Bringing researchers around the world for faster delivery of benefits from science and research.
Our Inspiration
"In the near future two thirds of the patients will be in developing and under developed countries, but with only 5% of the global resources for disease management or control"
Dr Jan Stjernsward MD, PhD,
Former Chief, Cancer and palliative care. WHO
Radiotherapy in Cancer Management: A Practical manual-WHO Publication Publisher: Chapman & Hall, Medical 1997
IRPC- An Overview
Dr Costas Giannakenas MD, PhD
Dept of Nuclear Medicine,
Regional University Hospital of Patras,
26500-Patras / Greece
The roots of IRPC spring from the necessity to counter the problems related to research in developing and underdeveloped countries. The vast majority of the population of this planet are living in the erstwhile Third World, as are the majority of undiagnosed, or at best under diagnosed, cases of serious diseases.
Yet only a small part of the global health care resources are channeled towards meeting these grave and demanding needs for medical and related support. Morbidity and mortality rates in most of the developing and underdeveloped countries are unproportionally very high and lives are being lost for lack of basic healthcare.

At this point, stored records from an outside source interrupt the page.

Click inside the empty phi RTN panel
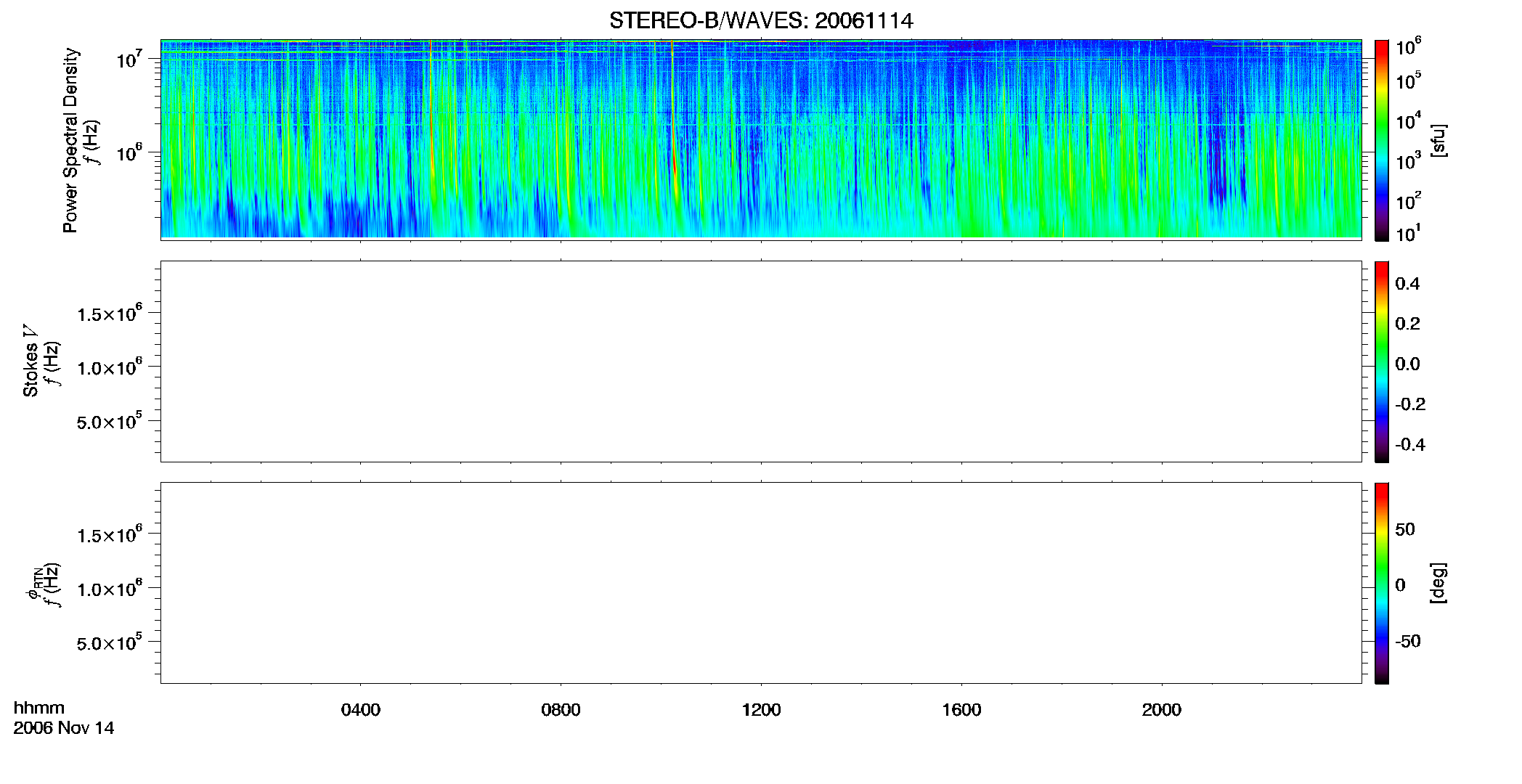 click(761, 583)
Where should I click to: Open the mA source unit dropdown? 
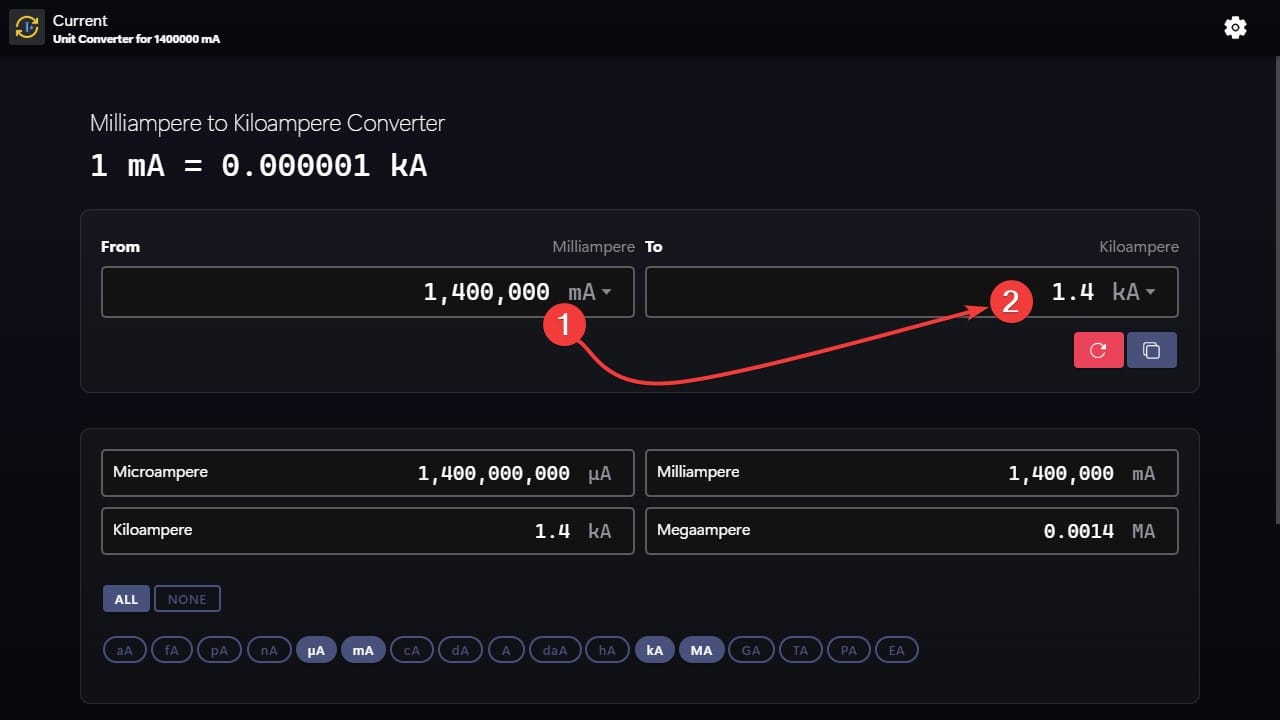pos(590,292)
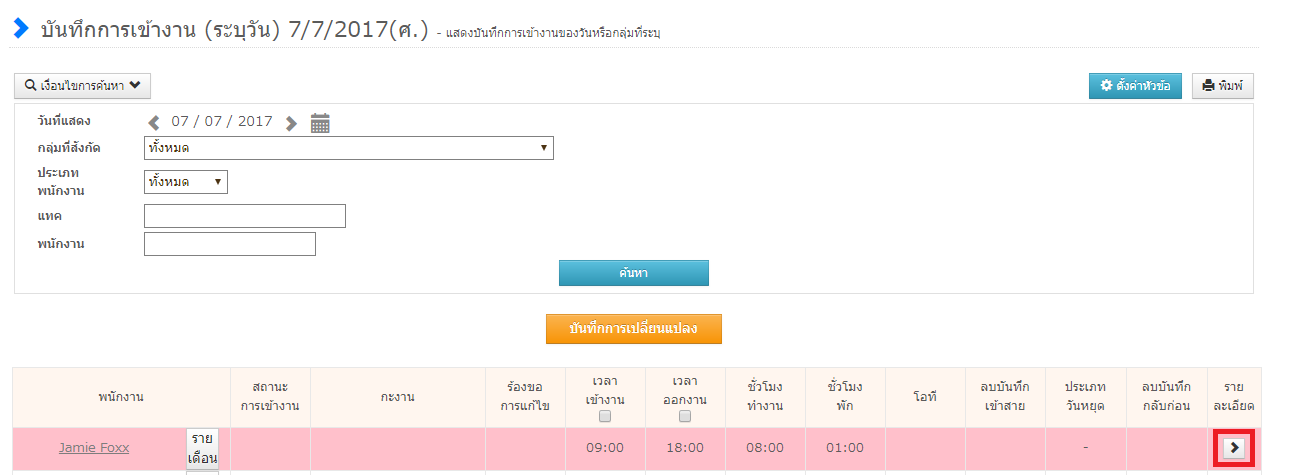Click the previous day arrow icon
Viewport: 1295px width, 475px height.
tap(154, 123)
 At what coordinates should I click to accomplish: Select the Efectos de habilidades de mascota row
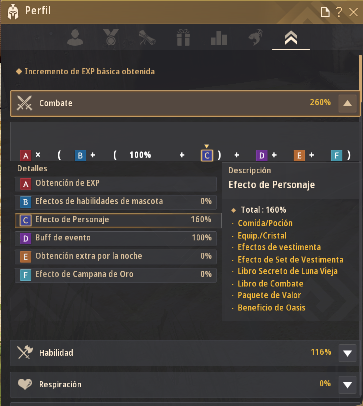point(116,201)
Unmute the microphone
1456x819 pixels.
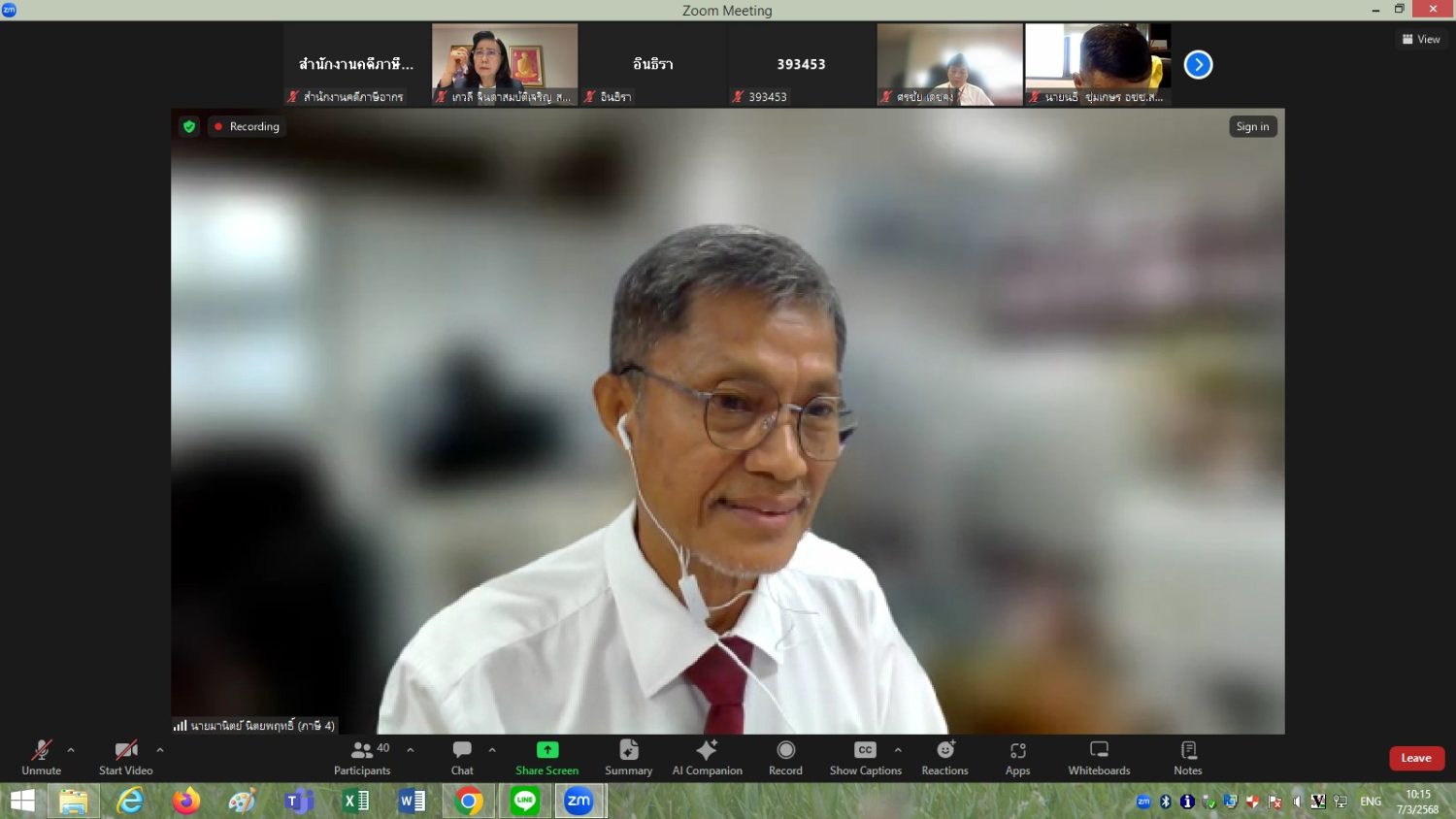41,757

The problem is more evident in the very young and the elderly who often succumb to the advanced stages of illnesses that are easily preventable or readily curable in any developed country. These inequalities have obvious economic foundations.

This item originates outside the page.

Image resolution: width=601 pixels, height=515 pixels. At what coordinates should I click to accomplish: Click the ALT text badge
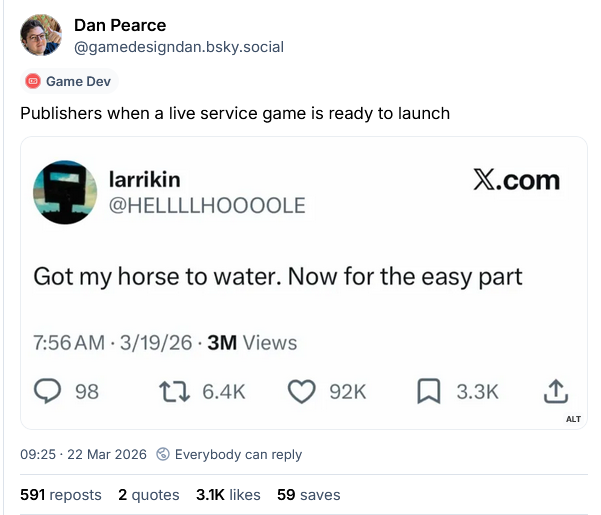573,419
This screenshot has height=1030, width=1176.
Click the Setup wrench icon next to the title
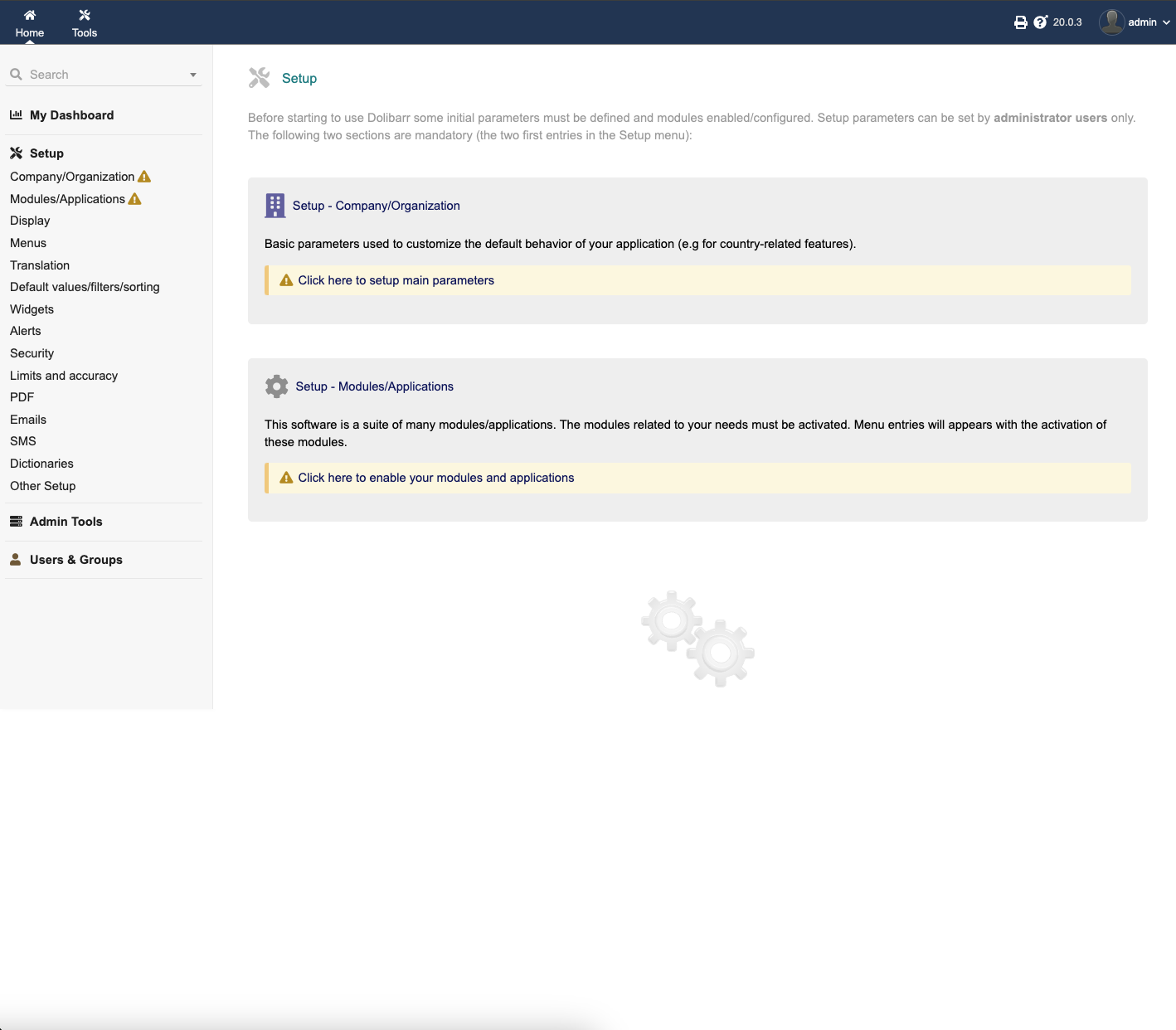[259, 77]
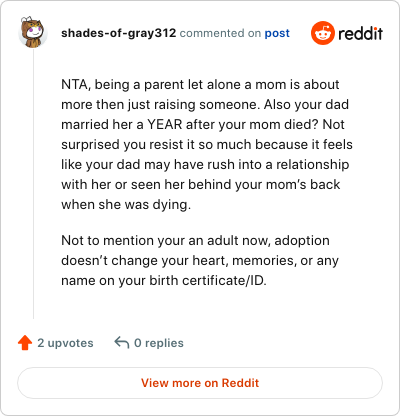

Most of the struggling economies are unable to meet the demands for preventive medical practices and are equally unable to meet the cost of appropriate health care for the people. In view of all these inadequacies, medical and scientific research is understandably a matter of low priority.
And although there is an increasing population of qualified scientists, many of whom are trained abroad there is a lack of such trained professionals as many follow their quest for knowledge or even their ambitions to developed countries where greater opportunities are possible. It is neither acceptably adequate nor satisfactory to be able to simply provide basic health care to the people of the under developed economies. Not when the new technologies and recent advances in disease management are readily accessible to people in developed countries. People in the developing economies have the same and even greater needs and there is a discernable urgency for immediate research strategically aimed at the endemic and demographic incidence of serious diseases characteristic of each region. But this research has to be in conjunction with the efforts being made to provide preventive as well as adequate health care for these populations.
The urgency and the needs are obvious enough but the appropriate means towards meeting these goals are yet to be secured.
These circumstances are what make the IRPC such a commendable effort. By striving to draw global attention to the many unresolved problems facing the majority of the world's population, the IRPC is opening new frontiers and finding new approaches to meeting the challenges presented.